SIID Technologies
An AI-empowered evidence tool that introduced me to machine-learning in AWS and setting realistic expectations with founders.
Architecture:
Launch date: July 2023
Live at: siid.ai
Role: Lead developer, UX designer, systems architect
CONTEXT
SIID leverages the power of AWS to transcribe audio & video files and produce insights to aid in the evidence discovery process. This was one of the most complex and exceptionally challenging projects in my career, not just due to the complexity of the tool but the nature of testing with graphic police body cam footage. This was my first project as the Development Lead at Platform; all aspects of the product timeline, feature prioritization and build were my responsibility. The level of fidelity that we were able to achieve in an 8 week development window was impressive, but that was not without its shortcomings.
My original mockups were very high fidelity. I wanted law offices to be able to collaborate and have all of their info on one page. Originally, we wanted everything visible at one time. Given that the case files are often quite large, I realized quickly that it was not in the users' best interests to have everything on display. Thus, we opted for a tab-based right hand column and put more emphasis on descriptive iconography.
Another large change we made was removing sentiment analysis from the product; this evaluated the overall tone of the video or audio file using an AI-model. The founder felt very strongly that this was essential for launch, but I was worried that it would not add any value to the tool at this stage. With the simplicity of our ML-model, we were only able to generate positive, negative and neutral sentiment for each part of the transcript. As you can assume for police body cam footage, 99% of sentiment was negative.
CHALLENGES
The biggest mistake I made during this build was weak expectation-setting. We created a beautiful wireframe prototype in Figma and did not communicate proper expectations to the founder regarding feasibility. Since Platform used experimental development frameworks such as Bubble.io, and this was my first time experimenting with AWS, we couldn't 100% validate all of the designs right away. In the end, the product resembled the prototype pixel for pixel; the issue was that we couldn't create as sophisticated of a machine-learning pipeline that the founder had expected at launch.
With the understanding that our smart analysis would be simplified for launch, I focused on organizing data and improving the speed and collaborative nature of the tool. We wanted this to be the best budget evidence discovery option on the market. However, there are still many different ways to skin a cat. I found myself frequently saying "just because we can do this doesn't mean we should". One of our experiments was generating a wordcloud for users based on commonly repeated words or phrases.

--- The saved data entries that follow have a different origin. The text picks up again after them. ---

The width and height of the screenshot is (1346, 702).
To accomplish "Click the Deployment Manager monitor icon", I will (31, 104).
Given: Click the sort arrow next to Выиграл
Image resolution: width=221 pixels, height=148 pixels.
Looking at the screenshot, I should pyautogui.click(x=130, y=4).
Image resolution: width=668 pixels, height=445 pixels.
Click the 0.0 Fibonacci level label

Another challenging component of SIID was collaboration. Since this is a legal tool, security is one of the most critical components (as much as I'd like to be subpoenaed). We designed the collaboration to mimic google drive file sharing, comments, edit history and tagging.
SIID was an excellent lesson in UX Writing and clarity. We were creating a tool so dense and complex for an analog industry hesitant to adopt new technology. This meant that our language needed to be clear, familiar and simple. Self-guided tutorials, tooltips and iconography were our biggest assets when designing the UX.

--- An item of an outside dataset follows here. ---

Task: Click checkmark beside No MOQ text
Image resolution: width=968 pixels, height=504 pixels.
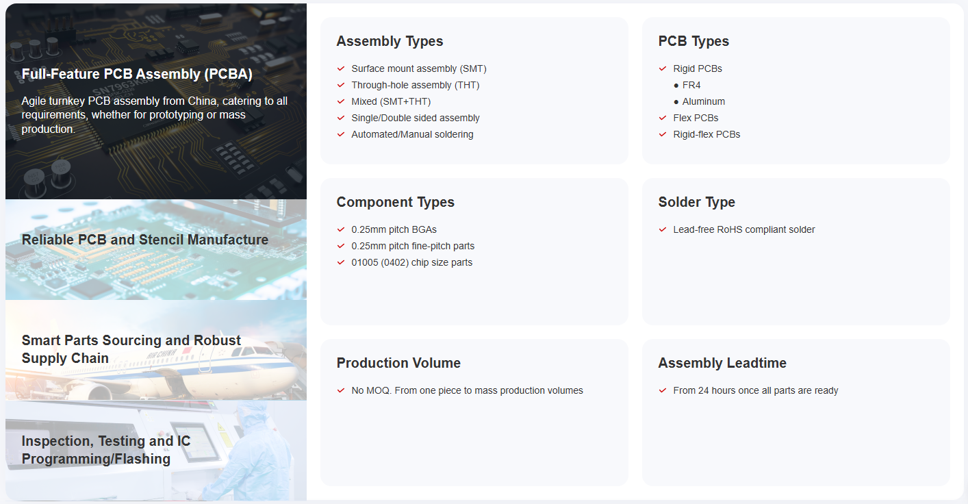Action: 341,390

The SIID pricing structure also underwent numerous iterations, based both on user feedback but also technical limitations. One of the challenges was explaining the different tiers without users knowing exactly what their workflow would look like. By offering trials to all of our beta firms, we were able to test all of our different billing structures and make tweaks as needed.
We wanted users to be able to see the original transcript and any edits they had made to it, as well as a history of all of those edits and who made them. Since we were time-constrained, my solution was to create an instance of that edit and mark it in the project notes so that the users could navigate to that instance and see the change.
Post-launch I was given the opportunity to spend more time on this feature. Rather than simply stating that a transcript was edited, the founder needed to see a history of these changes. Rather than reinventing the wheel, I looked for an existing product that leveraged this capability, and Google spellcheck/search history happened to offer an open-source API for this feature.
As you can see, our final edit history feature allows the user to engage with edits in multiple ways. A team member can view a log of the edit, navigate instantly to that section of the transcript, few a visual history of the edits, and even few that transcript block's engagement history from the block itself.
The Google algorithm compares different groups of texts and highlights the differences between them, and we were able to store these values as edit histories and denote the differences with color (red for removed, purple for added).
LEARNINGS
To this day, this is the most advanced MVP I have crafted in my career. Since launch we have poured so much time and energy into the product that it is now in an exceptionally stable state. The mistakes I made during the development process were critical to my growth and success with our subsequent builds. I have learned to prioritize my relationship with the founder and properly set expectations. As a young developer, I tried to bite off more than I could chew, but I am a better leader as a result.